兄弟,你再多說兩句,求你了。白展堂目光如炬死死的盯著那侍衛,生怕自己聽漏了哪個字。
隻聽得那侍衛接著道:“如今那大牢裡簡直是空空如也,據說連那手腳筋斷了的都不知去向了,你說這不是奇了嗎?”
娘果然已經不在大牢裡了,她能去哪呢?
“手腳筋斷了,還能長上?”
“這我可不清楚,刑部和兵部的事兒咱知道的越少越好,安全。”
“說的也是,隻是茶餘飯後端妃娘娘也會當作談資和我們略說一說罷了,現在這前朝後宮有誰不知道這兩位尚書互相不對付啊。”小宮女笑道,因她在寵妃身邊伺候著,故而消息靈通些,此刻倒頗有些炫耀的意味。
“依我看呐,這兵部根本不是什麼操作失誤,哪有那麼巧,一下就轟塌了刑部大牢?這話我隻同你說,你可彆告訴彆人啊,”那侍衛壓低聲音,對那宮女附耳道,“據說那天,有人看見會使法術的人去牢裡截人!”
“你彆唬我,哪有什麼會法術的人呐?”
“真的!我那同鄉親眼看到的!他說看見那人手指頭一甩,對麵的人立馬就不動了,這不是法術是什麼啊?”
不動了?難不成是……隔空打穴?
是……葵花派的人嗎?葵花派怎麼會和兵部有關聯?
那娘呢?娘是不是被葵花派的人帶走了?
一時間,白展堂腦中閃過無數的問號,突如其來的消息讓他措手不及。好在今晚他來了皇冠,不然這事兒竟叫他上哪知道去?他很肯定,娘現在不在大牢裡,還很有可能被葵花派所控製。得知娘已經離開大牢不知去向,白展堂心中七上八下,眼下他要做的就是回去整理一下得到的消息,想辦法找到娘。
既然已經得到了想要的線索,白展堂覺得自己也沒有待在這的必要了,萬一被人發現了,可是要掉腦袋的。龍椅他也不想看了,冰冰涼涼的有啥用啊,不能吃不能喝也搬不走。剛好他也餓了,心想今日是國宴,禦膳房定是滿目珍饈,白展堂不做他想,便起身往那禦膳房奔去。
去禦膳房的路並不好找,白展堂隻得催動體內真氣,好不容易才循著氣味找到了禦膳房的門前。

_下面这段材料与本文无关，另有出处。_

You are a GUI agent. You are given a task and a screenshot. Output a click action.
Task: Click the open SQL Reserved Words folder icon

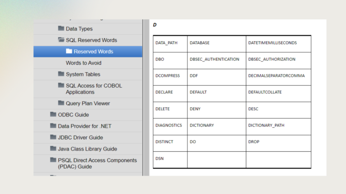(x=61, y=40)
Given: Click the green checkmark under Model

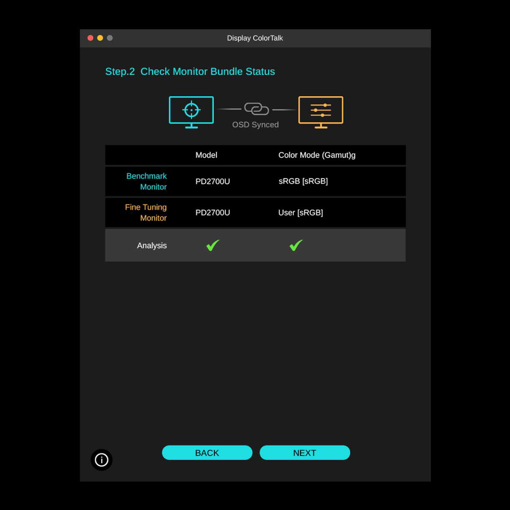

現下這裡空無一人,他猜測這些奴才們多半是跟在禦前伺候著,午門離這兒可遠著呢。他摸進去,隻見幾十個灶台上空空如也,食材也都是生鮮的,隻有幾個小碗裡麵盛著東西擺在案子上。白展堂有些失望,心道這皇帝也太摳門兒了點,光顧自己吃的痛快,這麼大個禦膳房裡竟然啥都不剩了。他實在是餓的受不了,也顧不得那麼多了,隨手拿起一碗紅彤彤的,也不知是紅棗還是什麼的直接往嘴裡送了下去。
好喝,這好像是粥吧。
這第一口,他連嚼都沒嚼一下,直接吞了下去,隻是入口時覺得有米粒在口中流動。他端起碗來細細看了看,驚訝道:“這米,還有紅色的?真是奇了。”他胡亂的將這碗粥吞下肚,接著又端起其他幾碗,也不管是酥酪還是彆的什麼一並吃下。
“皇宮就是不一樣啊,這粥也太好喝了!嗝。”白展堂打了個飽嗝兒,剛剛他囫圇吞了大概七八碗,此時正悠哉悠哉的在禦膳房溜達,東摸摸西碰碰,就像個好奇的孩童。
走著走著,他忽然聞到了陣陣酒香,多年的飲酒經驗告訴他,這味兒絕對是好酒!他立馬順著氣味拐到了藏酒的地窖。皇宮的地下酒窖寬的沒邊兒,他也懶得走太遠,隨手拿了兩壇上麵貼著“秋露白”字樣的酒,就翻身上去了。他四下張望,見周圍並無其他人,便拎著酒找了個犄角旮旯,一屁股坐下,打開酒壇子便往喉嚨裡灌,一口下去,便空了半個壇子。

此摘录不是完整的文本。